=== Required task ===
Extract every line of the entries below verbatim, from first to last, changing nothing.
==*==
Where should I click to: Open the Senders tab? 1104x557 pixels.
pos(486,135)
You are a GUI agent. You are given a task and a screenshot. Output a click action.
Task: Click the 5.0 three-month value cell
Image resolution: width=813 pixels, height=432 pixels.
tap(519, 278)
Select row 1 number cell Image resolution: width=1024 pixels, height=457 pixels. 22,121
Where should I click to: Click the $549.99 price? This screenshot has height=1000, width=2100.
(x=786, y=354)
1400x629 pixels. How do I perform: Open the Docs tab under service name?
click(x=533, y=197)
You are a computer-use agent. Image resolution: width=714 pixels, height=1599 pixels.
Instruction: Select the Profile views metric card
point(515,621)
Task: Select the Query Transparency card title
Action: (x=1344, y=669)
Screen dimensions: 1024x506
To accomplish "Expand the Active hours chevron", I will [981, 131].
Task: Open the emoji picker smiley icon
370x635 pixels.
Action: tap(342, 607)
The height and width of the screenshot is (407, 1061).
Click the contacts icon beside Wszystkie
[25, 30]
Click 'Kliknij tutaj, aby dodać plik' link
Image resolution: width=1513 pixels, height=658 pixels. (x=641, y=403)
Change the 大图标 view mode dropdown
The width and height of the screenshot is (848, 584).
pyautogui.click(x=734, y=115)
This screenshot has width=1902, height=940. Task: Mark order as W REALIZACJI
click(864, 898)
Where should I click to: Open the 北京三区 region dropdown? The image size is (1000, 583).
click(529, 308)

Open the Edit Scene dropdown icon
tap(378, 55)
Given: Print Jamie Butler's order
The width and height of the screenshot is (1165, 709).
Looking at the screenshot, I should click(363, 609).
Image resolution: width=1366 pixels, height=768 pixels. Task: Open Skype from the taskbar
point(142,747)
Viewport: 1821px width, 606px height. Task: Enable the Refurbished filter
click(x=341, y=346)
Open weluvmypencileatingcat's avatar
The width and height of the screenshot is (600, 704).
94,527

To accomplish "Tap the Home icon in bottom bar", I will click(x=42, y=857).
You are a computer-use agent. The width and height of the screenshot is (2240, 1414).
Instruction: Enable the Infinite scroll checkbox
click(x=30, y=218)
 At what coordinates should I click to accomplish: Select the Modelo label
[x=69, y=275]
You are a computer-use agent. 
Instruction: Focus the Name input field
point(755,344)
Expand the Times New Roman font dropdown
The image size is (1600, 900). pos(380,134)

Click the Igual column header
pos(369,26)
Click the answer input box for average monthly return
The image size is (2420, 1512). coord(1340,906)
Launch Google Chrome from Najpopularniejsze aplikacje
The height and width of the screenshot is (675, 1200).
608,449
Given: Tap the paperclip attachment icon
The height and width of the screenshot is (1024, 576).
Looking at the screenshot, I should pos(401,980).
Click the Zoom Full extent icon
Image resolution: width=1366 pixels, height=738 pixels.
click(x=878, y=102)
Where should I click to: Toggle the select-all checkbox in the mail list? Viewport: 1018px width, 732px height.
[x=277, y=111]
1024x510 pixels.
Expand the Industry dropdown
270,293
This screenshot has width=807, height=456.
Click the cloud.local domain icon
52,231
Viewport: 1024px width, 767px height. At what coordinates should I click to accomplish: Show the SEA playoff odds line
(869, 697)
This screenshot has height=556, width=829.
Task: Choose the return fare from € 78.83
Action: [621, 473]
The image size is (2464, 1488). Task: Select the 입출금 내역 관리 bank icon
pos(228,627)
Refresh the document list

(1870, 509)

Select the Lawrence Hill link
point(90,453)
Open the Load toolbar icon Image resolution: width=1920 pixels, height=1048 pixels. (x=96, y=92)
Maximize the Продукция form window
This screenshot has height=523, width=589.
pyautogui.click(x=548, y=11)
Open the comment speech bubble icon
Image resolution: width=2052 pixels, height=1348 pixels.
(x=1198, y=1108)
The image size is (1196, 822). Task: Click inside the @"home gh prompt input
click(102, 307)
==*==
=== Response for this exercise ===
Where should I click to: Open the Senders tab? 1104x557 pixels.
pos(486,135)
You are a GUI agent. You are given a task and a screenshot. Output a click action.
Task: Click the 5.0 three-month value cell
Image resolution: width=813 pixels, height=432 pixels.
tap(519, 278)
Select row 1 number cell Image resolution: width=1024 pixels, height=457 pixels. 22,121
Where should I click to: Click the $549.99 price? This screenshot has height=1000, width=2100.
(x=786, y=354)
1400x629 pixels. How do I perform: Open the Docs tab under service name?
click(x=533, y=197)
You are a computer-use agent. Image resolution: width=714 pixels, height=1599 pixels.
Instruction: Select the Profile views metric card
point(515,621)
Task: Select the Query Transparency card title
Action: (x=1344, y=669)
Screen dimensions: 1024x506
To accomplish "Expand the Active hours chevron", I will [981, 131].
Task: Open the emoji picker smiley icon
370x635 pixels.
Action: tap(342, 607)
The height and width of the screenshot is (407, 1061).
Click the contacts icon beside Wszystkie
[25, 30]
Click 'Kliknij tutaj, aby dodać plik' link
Image resolution: width=1513 pixels, height=658 pixels. (x=641, y=403)
Change the 大图标 view mode dropdown
The width and height of the screenshot is (848, 584).
pyautogui.click(x=734, y=115)
This screenshot has width=1902, height=940. Task: Mark order as W REALIZACJI
click(864, 898)
Where should I click to: Open the 北京三区 region dropdown? The image size is (1000, 583).
click(529, 308)

Open the Edit Scene dropdown icon
tap(378, 55)
Given: Print Jamie Butler's order
The width and height of the screenshot is (1165, 709).
Looking at the screenshot, I should click(363, 609).
Image resolution: width=1366 pixels, height=768 pixels. Task: Open Skype from the taskbar
point(142,747)
Viewport: 1821px width, 606px height. Task: Enable the Refurbished filter
click(x=341, y=346)
Open weluvmypencileatingcat's avatar
The width and height of the screenshot is (600, 704).
94,527

To accomplish "Tap the Home icon in bottom bar", I will click(x=42, y=857).
You are a computer-use agent. The width and height of the screenshot is (2240, 1414).
Instruction: Enable the Infinite scroll checkbox
click(x=30, y=218)
 At what coordinates should I click to accomplish: Select the Modelo label
[x=69, y=275]
You are a computer-use agent. 
Instruction: Focus the Name input field
point(755,344)
Expand the Times New Roman font dropdown
The image size is (1600, 900). pos(380,134)

Click the Igual column header
pos(369,26)
Click the answer input box for average monthly return
The image size is (2420, 1512). coord(1340,906)
Launch Google Chrome from Najpopularniejsze aplikacje
The height and width of the screenshot is (675, 1200).
608,449
Given: Tap the paperclip attachment icon
The height and width of the screenshot is (1024, 576).
Looking at the screenshot, I should pos(401,980).
Click the Zoom Full extent icon
Image resolution: width=1366 pixels, height=738 pixels.
click(x=878, y=102)
Where should I click to: Toggle the select-all checkbox in the mail list? Viewport: 1018px width, 732px height.
[x=277, y=111]
1024x510 pixels.
Expand the Industry dropdown
270,293
This screenshot has width=807, height=456.
Click the cloud.local domain icon
52,231
Viewport: 1024px width, 767px height. At what coordinates should I click to accomplish: Show the SEA playoff odds line
(869, 697)
This screenshot has height=556, width=829.
Task: Choose the return fare from € 78.83
Action: [621, 473]
The image size is (2464, 1488). Task: Select the 입출금 내역 관리 bank icon
pos(228,627)
Refresh the document list

(1870, 509)

Select the Lawrence Hill link
point(90,453)
Open the Load toolbar icon Image resolution: width=1920 pixels, height=1048 pixels. (x=96, y=92)
Maximize the Продукция form window
This screenshot has height=523, width=589.
pyautogui.click(x=548, y=11)
Open the comment speech bubble icon
Image resolution: width=2052 pixels, height=1348 pixels.
(x=1198, y=1108)
The image size is (1196, 822). Task: Click inside the @"home gh prompt input
click(102, 307)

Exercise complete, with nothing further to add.